Lowenfeld joined the Hampton Institute in Virginia in 1939 as assistant professor of Industrial Arts, studio art teacher, and later Chairman of the Art Department. In 1945 he was named curator of the distinguished collection of Black African Art at the Hampton Institute. Lowenfeld came to The Pennsylvania State University as professor of Art Education in 1946. Ten years later he became head of the newly founded Department of Art Education. He stayed in this position until his death in 1960.
Dr. Lowenfeld is well known for his Visual-Haptic theory in Art Education which was assimilated from Viennese sources. He always regarded good teaching as a dialogue, therefore his motivation and evaluations had a strong Expressionist bias. His psychological training enabled him to gain a therapeutic position in his early months in America, labeling him a “Viennese Psychologist” in Time. He was an active leader in the National Art Education Association and The National Committee on Art Education.

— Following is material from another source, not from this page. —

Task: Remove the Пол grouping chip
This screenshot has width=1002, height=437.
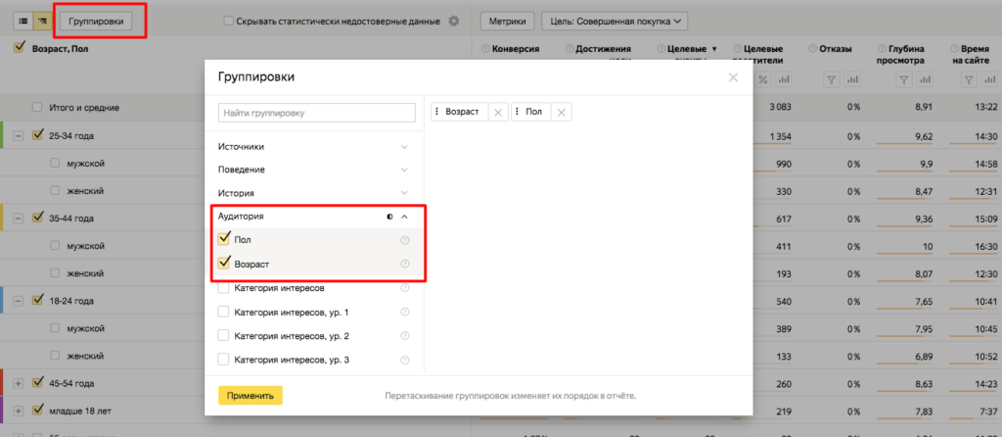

According to Peter Smith, “Lowenfeld is still a name of power in American art education. Although his own death, and the deaths and retirements of his disciples, have lessened Lowenfeldian political in academia (and therefore in teacher education), his concepts go marching on.” Lowenfeld’s philosophy reached a large audience through the theories documented in his books: Genesis of Sculpturing, 1932; Sculptures by the Blind, 1934; The Nature of Creativity, 1938; Creative and Mental Growth, 1947; and Your Child and his Art. He also published numerous articles on art education aesthetics, art for the handicapped, black art, and testing. He published more than one hundred articles.

Among his students was the American muralist John T. Biggers.

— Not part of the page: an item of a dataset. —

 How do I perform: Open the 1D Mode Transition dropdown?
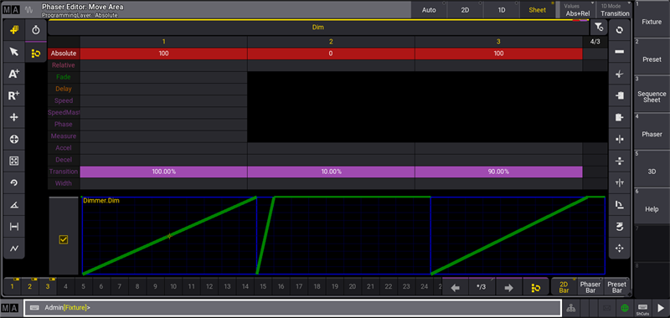click(x=615, y=10)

== Creative and Mental Growth ==
Lowenfeld's 1947 Creative and Mental Growth was published and became the single most influential textbook in art education. Many elementary school teacher preparation programs used this book since it described characteristics of child art. Lowenfeld believed evidence of aesthetic, social, physical, intellectual, and emotional growth is reflected in the art of children.

He further developed a theory of stages in artistic development. The stages consisted of
1. scribble;
2. preschematic;
3. schematic;
4. Dawning Realism;
5. Pseudorealism; and
6. Period of decision/crisis.

Lowenfeld's ideas of art as a catalyst of creativity have prompted many research dissertations in the field of art education.

== The Lowenfeld Memorial Collection ==
Viktor Lowenfeld left behind an association of friends and followers including Edward L. Mattil who helped establish the Viktor Lowenfeld Memorial Fund. Dr. Mattil, at the time of Dr. Lowenfeld’s death, was also asked to serve as head of the Department of Art Education. The Memorial Fund was administered by a local committee composed of Elizabeth Yeager, Yar Chomicky, George Pappas, Walter C. Reid, and George S. Zoretich; and by the National Committee which included Kenneth R. Beittel, Mayo Brice, F. Louis Hoover, Edward L. Mattil, Charles M. Robertson and D. Kenneth Winebrenner. The national memorial provided moneys for research papers by eminent scholars every second year at the NAEA convention. About five such papers have been delivered. The money of the local committee was spent to purchase sculpture, trees, and plaques for a memorial garden area at Penn State College of Education. During this drive, graduated students contributed paintings, sculptures, and drawings to the Lowenfeld Memorial Collection.

The contributions are still welcomed today. The collection which amounts to more than seventy works is located within the Arts Cottage, the Chambers Building, the Cedar Building, and the Rackley Building at the University Park Campus.

== Bibliography ==
- "Lowenfeld Speaks of His Life." A lecture given at The Pennsylvania State University, Part A and B.
- Smith, P. "The Hampton Year: Lowenfeld's Forgotten Legacy," Journal of Art Education, vol. 41, no. 6, 1988, 38–42.
- Smith, P. "Lowenfeld in a Viennese Perspective: Formative Influences for the American Art Educator," Journal of Studies in Art Education, vol. 30, no. 2, 1989, 104–114.